ABOUT THIS EXERCISE: Start at the line in the entries below that contains "Status (896, 2409)", stop at the line that contains "[twitter] (817, 2181)", and output exactly the lines in that span, both ends included.

Saved entries:
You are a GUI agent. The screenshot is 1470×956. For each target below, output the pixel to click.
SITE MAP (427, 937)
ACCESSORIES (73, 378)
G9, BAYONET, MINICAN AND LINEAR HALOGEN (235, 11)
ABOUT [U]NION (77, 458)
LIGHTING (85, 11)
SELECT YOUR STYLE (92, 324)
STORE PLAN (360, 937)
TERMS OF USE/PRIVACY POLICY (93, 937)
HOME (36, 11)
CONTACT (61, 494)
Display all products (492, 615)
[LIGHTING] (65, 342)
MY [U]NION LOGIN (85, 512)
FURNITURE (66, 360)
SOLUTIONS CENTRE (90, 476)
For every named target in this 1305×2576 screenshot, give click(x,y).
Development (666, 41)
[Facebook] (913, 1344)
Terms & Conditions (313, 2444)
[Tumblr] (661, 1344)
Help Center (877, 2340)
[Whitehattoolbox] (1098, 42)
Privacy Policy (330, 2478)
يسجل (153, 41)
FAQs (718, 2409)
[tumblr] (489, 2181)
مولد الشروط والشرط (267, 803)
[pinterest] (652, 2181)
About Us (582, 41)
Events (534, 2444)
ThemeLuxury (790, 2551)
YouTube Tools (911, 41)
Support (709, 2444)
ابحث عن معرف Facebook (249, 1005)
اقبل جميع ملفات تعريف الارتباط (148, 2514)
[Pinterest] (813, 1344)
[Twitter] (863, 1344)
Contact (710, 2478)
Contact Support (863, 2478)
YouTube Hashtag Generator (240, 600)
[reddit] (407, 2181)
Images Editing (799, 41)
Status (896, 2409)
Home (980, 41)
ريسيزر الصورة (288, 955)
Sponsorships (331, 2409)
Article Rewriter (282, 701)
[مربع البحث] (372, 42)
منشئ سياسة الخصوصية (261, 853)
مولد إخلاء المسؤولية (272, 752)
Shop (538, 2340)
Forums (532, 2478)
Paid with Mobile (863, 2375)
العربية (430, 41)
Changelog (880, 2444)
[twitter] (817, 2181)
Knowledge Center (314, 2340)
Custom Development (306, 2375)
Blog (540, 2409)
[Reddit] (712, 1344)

SOLUTION:
Status (896, 2409)
Home (980, 41)
ريسيزر الصورة (288, 955)
Sponsorships (331, 2409)
Article Rewriter (282, 701)
[مربع البحث] (372, 42)
منشئ سياسة الخصوصية (261, 853)
مولد إخلاء المسؤولية (272, 752)
Shop (538, 2340)
Forums (532, 2478)
Paid with Mobile (863, 2375)
العربية (430, 41)
Changelog (880, 2444)
[twitter] (817, 2181)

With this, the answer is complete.